It's been a long time since I was last in Newcastle. Jane used to live there before we were married and I would catch the train up from Sydney every second weekend. It reminded me a lot of Ipswich, the coal mining town where I grew up. I never felt much of a hankering to get back to Ipswich, and I think Newcastle suffered from the comparison.
We had to fly down to the Hunter Valley over the weekend for a memorial service, and decided we'd spend a couple of days in Newc, rather than hanging out in wine country. I'm glad we did. It was a nice trip.
BHP was mostly gone from the city when I was last there. It's still a major coal shipping port, of course, but the steelworks had pretty much shut down, as far as I know. The city is in the middle of what will probably be a decades long transformation into a university town and maybe, just maybe, a green energy and steel hub. Orica, the mining services giant, has based all of its hydrogen research out of Newcastle, and I can very easily imagine a future in which the old rusted out steel foundries become new, hydrogen powered robot factories.
Because of this tension between the old and the new the city has this weird unfinished vibe. There are heaps of really interesting little bars and restaurants and café's and geeks sites. I found a parkour space, a Warhammer den and a free-styling’ street DJ set up within a literal stones throw of each other. Got a really bitchin’ chilli margarita too.

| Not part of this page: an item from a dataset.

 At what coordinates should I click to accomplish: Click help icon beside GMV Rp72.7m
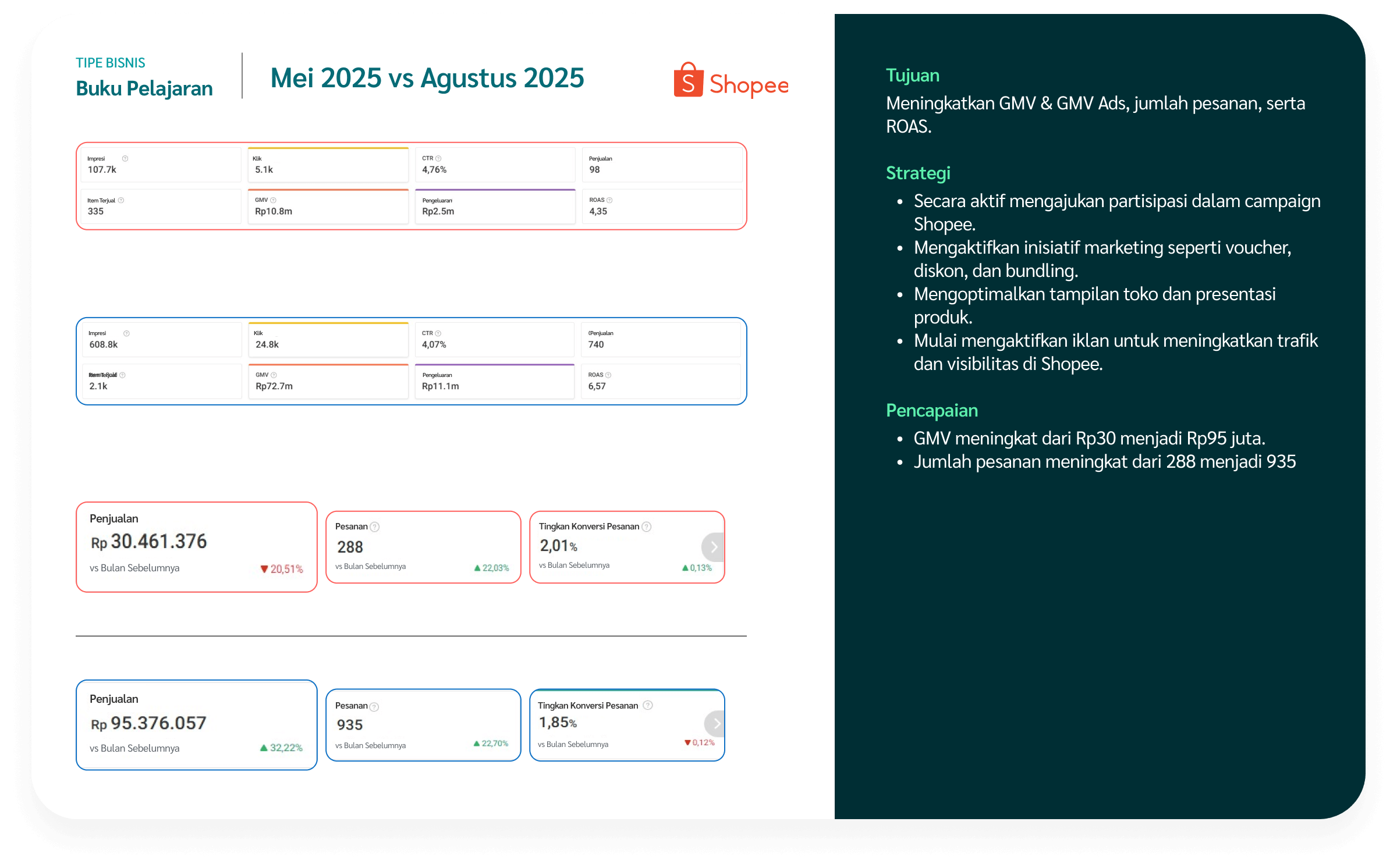click(274, 375)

The music scene is as powerful as ever, probably because of the thousands of students who pour into the old pubs to listen to bands — or at least they did before Miss Rona. And the city’s remnant colonial architecture shares space with some thoughtful modern developments, interrupted by occasional neo-brutalist atrocities from the 1970s.

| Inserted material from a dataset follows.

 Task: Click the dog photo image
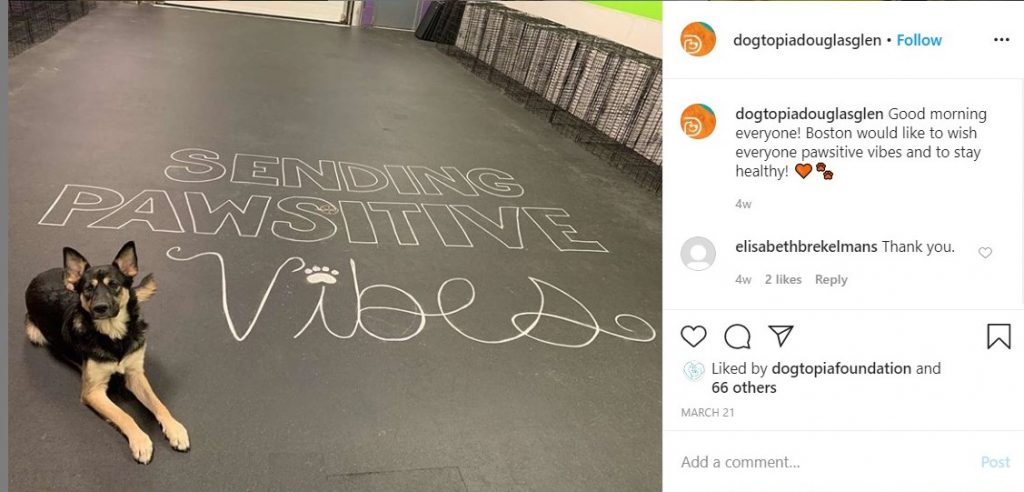(x=335, y=246)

The beaches are always pumping. The surf is gnarly and dangerous. There are a couple of massive ocean baths if you're into saltwater swimming. (Jane is, I'm not). And I found a really cool little studio gym to get my workouts in between massively overfeeding myself and drinking too many martinis.
Handily, it was just around the corner from a backstreet café where we smashed down breakfast every morning. They make their own bagels, rustic enough to cause panic in the heart of any New Yorker, but really delicious and filling. I had a lot of trouble getting past the sweet chili and cream cheese most mornings.

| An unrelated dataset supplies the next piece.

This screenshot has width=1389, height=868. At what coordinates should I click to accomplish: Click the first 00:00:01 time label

I did manage to make it all the way to the breakfast of house made baked beans and boiled eggs with halloumi the last day we were in town, however. It was filling enough to see my all the way home to Queensland.
Newcastle's not the sort of place I would ever have thought of taking a shortstay vacation before the pandemic, but having had to go down for the memorial, I’d happily go back to hang out for a couple more days, just sampling the food and drink and nightlife.